What do I carry? Honestly, nothing special. I carry my EDC handgun – a Nighthawk 1911 chambered in 9mm. Rather than my normal AIWB holster, I carry in a Kramer OWB when hiking. It’s loaded up with 124-grain +P Federal HSTs, and I carry a spare 9-round magazine. Importantly, this combo has proven itself reliable and I have many hours of practice and training under my belt with this gun – many more than anything else I own.

Some Additional Thoughts on Defense Against Human

This article is generally about defense against animals. However, I want to offer just a few thoughts on defense against human predators, as well.

First, a firearm is useful only in a very narrow band of scenarios. I recently read Claude Werner’s excellent Serious Mistakes Gunowners Make and he drove this point home very well – firearms are not general-purpose items. They are a brilliant option in a tiny percentage of interpersonal confrontations, but completely useless in all others. I’ve written ad nauseum about pepper spray before, but just in case here’s the link again.

If you carry a gun you should probably also have some pepper spray. If you’re in the woods you could do much, much worse than bear spray.

Second, poachers or illicit drug manufacturers will very likely be armed, very likely with rifles. Though remote, the potential to have to defend yourself at greater-than-normal self-defense distances exists. I would recommend being familiar with shooting your outdoors handgun beyond “normal” handgun distances. I regularly shoot at fifty yards and am confident in my ability to make hits at that distance. I occasionally shoot at 100 yards – at least enough to know what my gun will do at that distance. Again, highly unlikely, but if you’re halfway decent at a hundred yards you’ll have more than enough accuracy inside of 25, so why not get familiar with it? If you need some help, Lucky Gunner recently offered a tutorial on getting better at shooting at longer distances.

The Last Resort

If you don’t have bear spray, a gun, or one or both fail (both sometimes do) you’re down to the tools of nature. Humans are notoriously soft, toothless, and clawless. If you are found completely unarmed (as, again, Todd Orr was, or became†) you will have to use what you’ve got, for better or worse. The most important tool you have is your brain, and this is where the “black fight back and brown get down” get down really comes into play.
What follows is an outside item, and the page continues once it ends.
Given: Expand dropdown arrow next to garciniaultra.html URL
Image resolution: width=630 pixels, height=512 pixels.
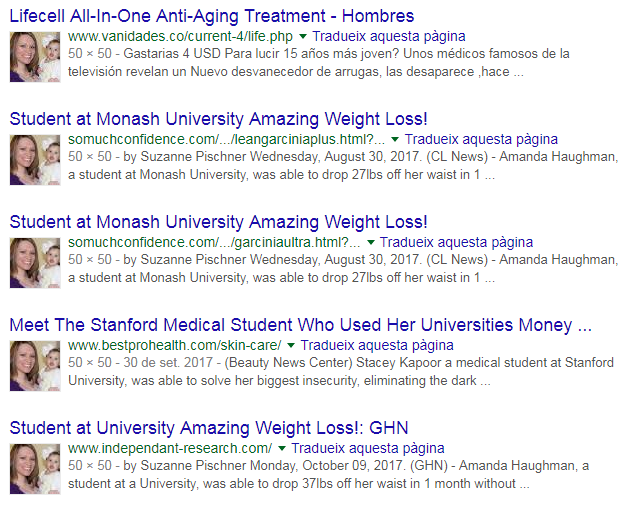Looking at the screenshot, I should pos(370,242).
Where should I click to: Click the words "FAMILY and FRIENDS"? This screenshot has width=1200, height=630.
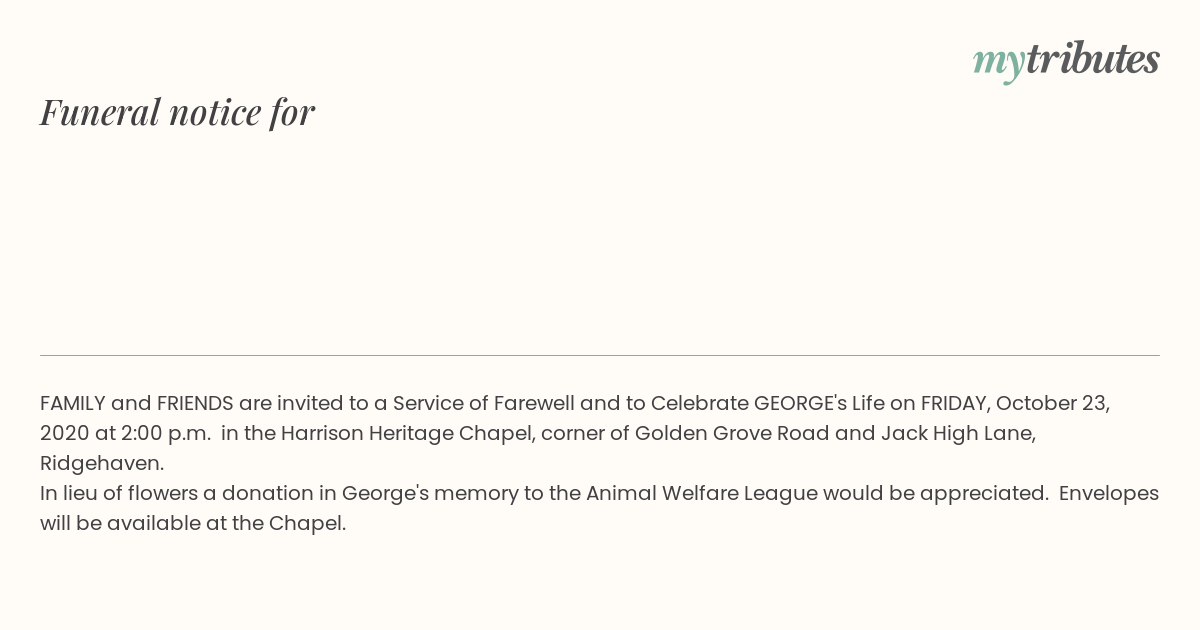(137, 403)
I interviewed Todd Orr a couple of years ago and he told me that being completely still was the key to his survival. He was attacked twice by the same bear and lived to tell it by keeping his head. He knew if he moved the bear would view him as a threat and visit further injury upon him. The mental discipline he must have had is unreal.

Just as Todd used everything he could – most importantly, his brain – use everything you’ve got if you’re forced to fight. Knives, rocks, punches, kicks, eye-gouges…whatever you have. Sure, the situation won’t look good. But as I’ve learned from months of reading survival books people overcome insurmountable odds all the time. Never give up!

The Bottom Line

To quickly recap, the best way to win a fight is to avoid it. Let them know you’re coming and you’re aware. Let them know through body language that you won’t be a victim. If they insist on pushing the attack, fight back with everything you have to quickly and efficiently win the fight.



†Orr started the attack armed with both bear spray and a pistol. He didn’t deploy the spray on time/the grizzly sow ran through it too quickly, and his 10mm pistol became dislodged from its holster.